In dem zweiten Band „Geli unterwegs“ ist es die große Schwester, die ihrem kleinen Bruder plötzlich die Mutter ersetzen muss. In diesem Fall begibt sie sich auf eine gefährliche Reise, um den Kleinen über die Grenze, hoch in den Bergen, aus dem Balkan nach Österreich herüberzuholen.

 

 

 

Angelika, liebevoll Geli genannt, musste vor einiger Zeit selbst den beschwerlichen Weg auf sich nehmen, und hat es trotz aller widriger Umstände geschafft, sich nach ihrer Zeit in einem Flüchtlingslager ein Leben und einen Freundeskreis aufzubauen, aber jetzt muss sie ihren kleinen Bruder, der von einer engen Freundin in der alten Heimat nicht mehr länger versorgt werden kann, zu sich holen. Was nach einem aktuellen Flüchtlingsdrama klingt, wurde aber bereits in den Fünfziger Jahren von Hans Erich Seuberlich geschrieben, der bis 1957 achtundzwanzig Jugendbücher verfasst hat. Die Buchserie um Angelika Geisler umfasst sechs Bände:

 

 

Geli die Fremde (1951), Geli unterwegs (1952), Viele Fragen um Geli (1953), Freude mit Geli (1954), Wir hören Geli (1955) und Ferien unterm Halbmond (1956), erschienen im Verlag „Die Boje“.                — Das nächste Wort lautet: Zeit.

 

 

5 Kommentare zu “Das Werk zum Wort 13/52 : Mutter

  1. Habe ich noch nie was von gehört. Aber schön, was einem bei einem Wort wie Mutter so alles in den Sinn kommt. Diesmal gehen wir beide eben mal in die Literaturrichtung… 🙂

  2. Ich habe das Buch „Geli die Fremde“ tatsächlich zuhause, von meiner Mama geerbt und wusste bis jetzt nicht, dass es eine Serie war. Ich weiß nur, dass ich die Geschichte irgendwie auch traurig fand. Aber das ist schon soooo lange her.
    Schöne Erinnerung, die Du da gerade bei mir weckst.
    LG Pat

    • danke das freut mich. Ich habe das Buch von meiner Tante (der Schwester meines Vaters) als Kind geschenkt bekommen.
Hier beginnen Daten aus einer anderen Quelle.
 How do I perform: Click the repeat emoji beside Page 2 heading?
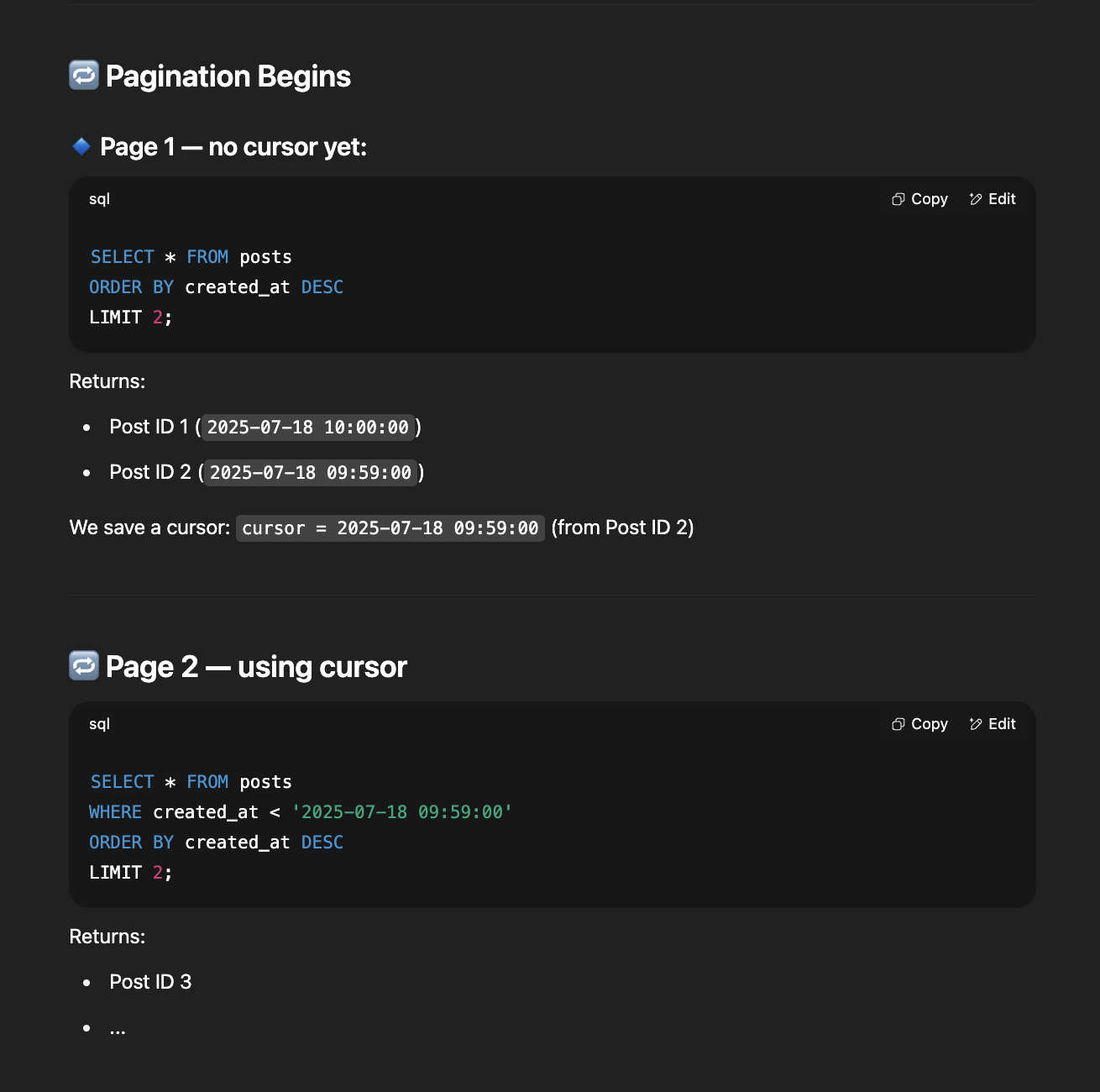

Vermutlich ahnte sie nicht, dass die Geschichte der Hauptperson mich an die Geschichte meines Vaters und seiner Familie erinnert. Sie sind zwar nicht aus dem Banat geflüchtet, aber aus ihrer Heimat damals vertrieben worden, und deshalb konnte ich auch so gut mit der Hauptperson dieser Bücher mitfühlen.